Highlights include a lowrider showdown, the systematic torment of their neighbors, and – because why not – an alien abduction in a marijuana field. As with most sketch-based comedies, some bits land better than others, but the tone is consistent throughout: unapologetically dumb, rude, hazy, and laid-back.

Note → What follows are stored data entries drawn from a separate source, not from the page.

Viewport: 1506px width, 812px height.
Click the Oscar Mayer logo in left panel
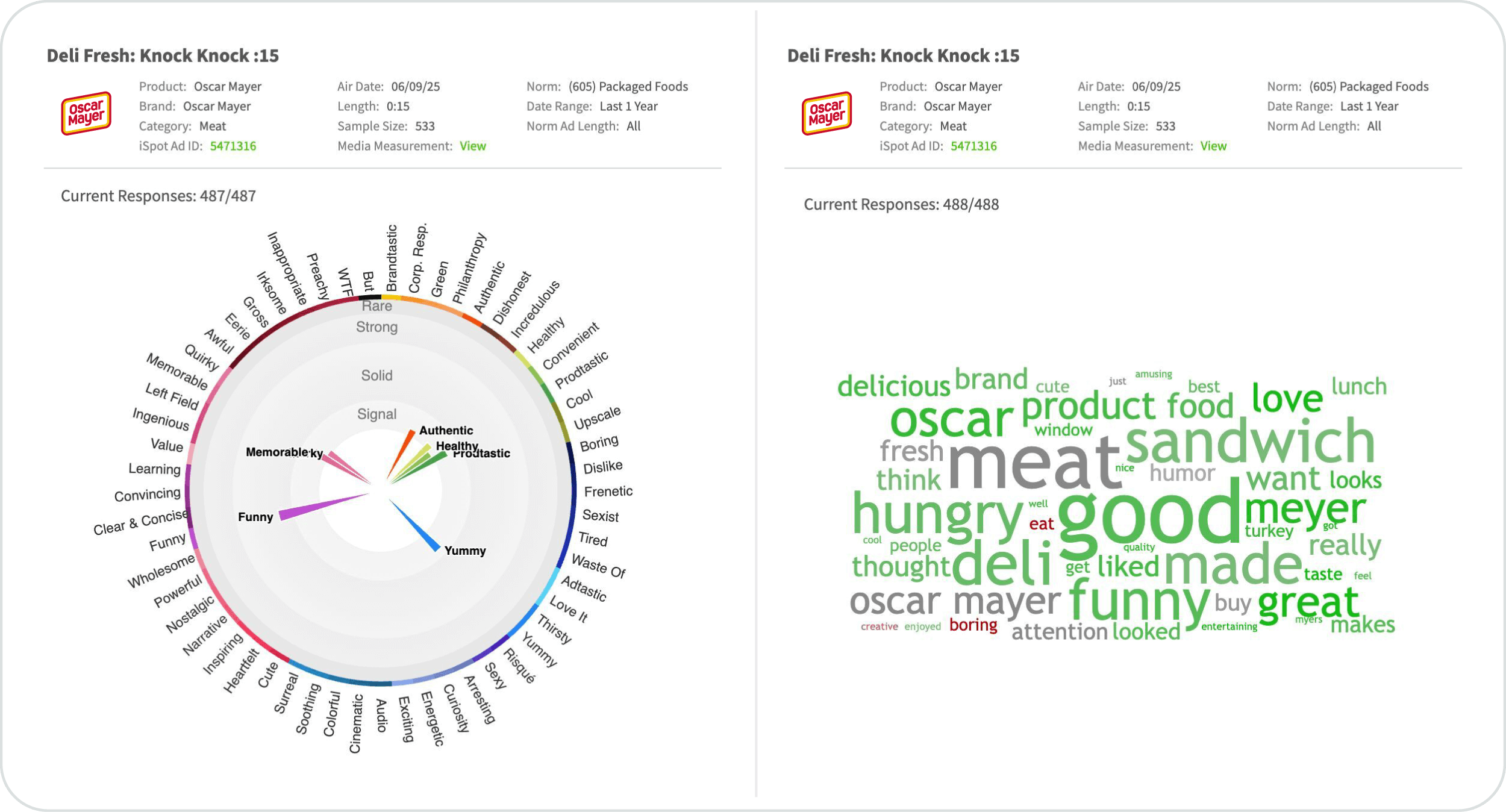(x=86, y=113)
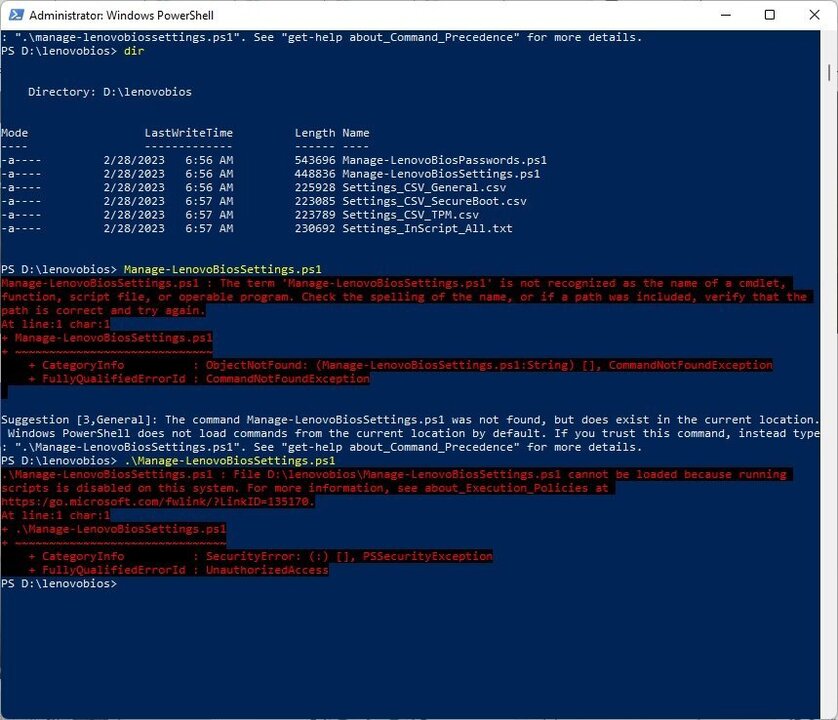Click the scrollbar down arrow

click(829, 711)
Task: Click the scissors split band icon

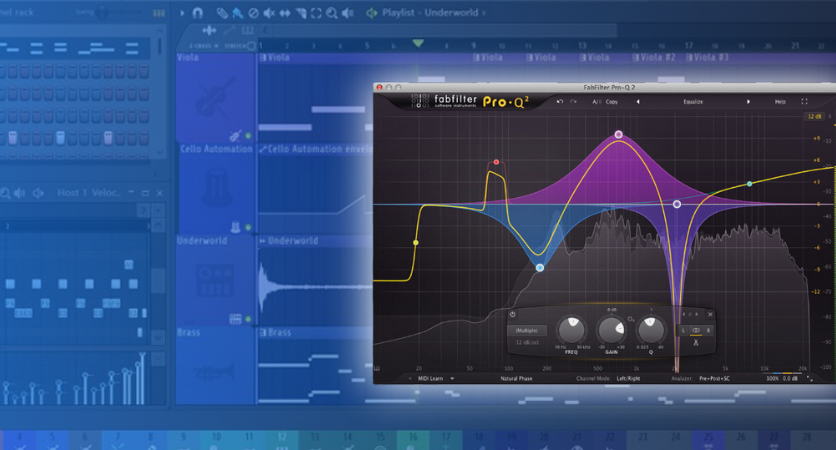Action: coord(696,343)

Critics were not impressed. Roger Ebert famously wrote, “This movie is embarrassing. There’s no invention in it, no imagination, no new comic vision, no ideas about what might be really funny.” He’s not wrong. And yet, the chemistry between Cheech and Chong remains endlessly watchable. In the end, the biggest joke may be the meta one: that these two lovable burnouts found an audience large enough – and devoted enough – to support an entire franchise built almost entirely on being this relaxed about effort.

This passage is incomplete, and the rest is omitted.